August 13, 2007 • Issue 07:08:01

Learning the ISO lingo

Like many business sectors, the payments industry has coined its own vocabulary. But while doctors can turn to the Physicians' Desk Reference, and entire law libraries define legalese, our sphere has no comparable compendia.

Terms like "vested residuals," "revenue share" and "free terminal placement" mean different things to different people. This can create truly baffling conversations. Moreover, some of our murkiest verbiage describes ISO programs that merchant level salespeople (MLSs) depend on for their livelihoods. And when misunderstandings involve earnings, the consequences can be severe.

In 2004, the Electronic Transactions Association published the Encyclopedia of Terminology for the Acquiring Industry by Donna L. Embry, Senior Vice President of Payment Alliance International.

The work defines over 3,000 terms unique to the acquiring industry. However, it doesn't cover many terms related to MLS compensation.

You say share, I say split

"Many industry terms -- for example, 'revenue share' and 'true interchange split' -- relate to one thing: agent compensation based upon a percentage of 'profits' after the deduction of certain buy rates," said bankcard industry Attorney Paul A. Rianda.

"Unless the buy rates from ISO to ISO are the same, you can have the same profit percentage paid to the agent and he/she will be paid a differing amount of residuals because of the different buy rates," he said.

Jerry Julien, Equity Commerce's Executive Vice President Business Development, advised MLSs to thoroughly inspect the fine print in agent agreements.

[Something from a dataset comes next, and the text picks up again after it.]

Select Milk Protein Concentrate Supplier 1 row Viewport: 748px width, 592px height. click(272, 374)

"My personal radar goes off very quickly when an agent doesn't ask me a single question related to my pricing schedule or sections of my agent contract," he said. Pesky concepts clarified

To facilitate understanding, The Green Sheet asked several industry veterans to help define the terminology associated with MLS compensation. Following are their thoughts on some potentially problematic expressions you, as ISOs and MLSs, are likely to encounter:

  • Activation bonus

    An activation bonus is typically paid to an agent after a merchant whom the agent signed is installed.

    "This was not as prevalent in the early ISO days, as counting apps was more important," Embry said. "This model is becoming more important, as having a merchant activate is more critical to meeting the revenue projections."

  • Agent risk reserve

    Banks hold risk reserves to offset against future merchant losses.

    "A risk reserve is a certain upfront dollar amount in addition to a fixed number of basis points multiplied against the portfolio's net interchange volume," said Jared Isaacman, Chief Executive Officer of United Bank Card Inc. He noted that it is rare for ISOs or MLSs who do not hold or manage risk on merchant portfolios to pay risk reserves.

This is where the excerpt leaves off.